Our immune systems are designed to keep bad bacteria and germs away and prevent us from getting sick. As children are developing, so are their immune systems, which can leave them vulnerable to harmful bacteria. Germs are all around us and can be helpful in boosting immune systems as our bodies adjust and identify bacteria to fight off. As a child develops and their bodies become stronger, there are tips and tricks that can be implemented in your daily routine to help boost their immune systems.
Oily fish such as salmon, mackerel, herring and tuna contain omega 3 fatty acids, which help fight infection. Omega 3 intake is linked to a boost in immune system function as well as nervous system function. Incorporating oily fish into your child’s diet between once and twice a week will help boost their immune system.
A Variety of Fruits and Vegetables
Allowing your child to try a range of different fruits and vegetables is not only exciting and fun for them, but also gives them exposure to so many different vitamins and minerals. Some of the most important minerals are zinc, copper, iron and magnesium. As well as this, phytonutrients found in fruit and veg have immune boosting qualities that help the body create more white blood cells.
Avoiding Processed Foods
Sugar has no nutritional value and has been shown to reduce white blood cell count, which is an indicator of immune strength. Hydrogenated oils found in deep fried foods and baked goods have been linked to recurring infections and inflammatory conditions in children and should be avoided as much as possible. Over celebratory periods such as Christmas and birthdays, where cake, sweets and treats high in sugar are typically consumed, it is ideal to increase vitamin C intake to help prevent illness.
The Power of Sleep
Getting the right amount of sleep can have considerable health benefits for children and adults. For children specifically, a lack of sleep can make them more susceptible to illness as it reduces white blood cells that help the immune system fight infection. The amount of sleep a child should have per day is dependent on their age, but sits between 10 and 18 hours per day. As well as the amount of sleep a child has, the quality of that sleep is equally as important. A deeper sleep state allows the body to rest and replenish.
Keep Stress Levels Low
It is important to recognise that children pick up on stress levels and can get stressed just like adults. When a child is stressed, their cortisol and adrenaline levels rise, which lowers the immune systems’ response to bad bacteria. By encouraging laughter and positivity, you stimulate white blood cells which in turn boost the immune system.
Embrace Mother Nature
Encouraging children to spend time outside in the fresh air is important for many reasons including their health. Spending a lot of time inside means you are constantly breathing in stale and recirculated air. Fresh air that contains an amalgamation of bacteria’s is great for stimulating the immune system. Being outside in different environments allows the body to register those different bacteria and figure out if they are a threat. The more bacteria you come into contact with, the more your body can recognise and fight off. In addition to this, a healthy intake of vitamin D from sunlight helps regulate the immune system.

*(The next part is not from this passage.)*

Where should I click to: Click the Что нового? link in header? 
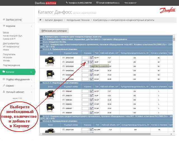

Physical activity flushes bacteria out of the lungs and airways so may reduce chances of getting a cold or flu. Getting hot during and after exercise may also prevent bacteria from growing. The rise in temperature may help the body to fight off an infection, similar to when you have a fever.
Try and spend 30 minutes a day of moderate exercise and make it fun! Skipping, kicking a football, playing tag or cycling.
By following these suggestions you can help your child live healthily and with a stronger immune system that is able to fight off common illnesses. Of course this won’t guarantee your child will never get ill, but it will help.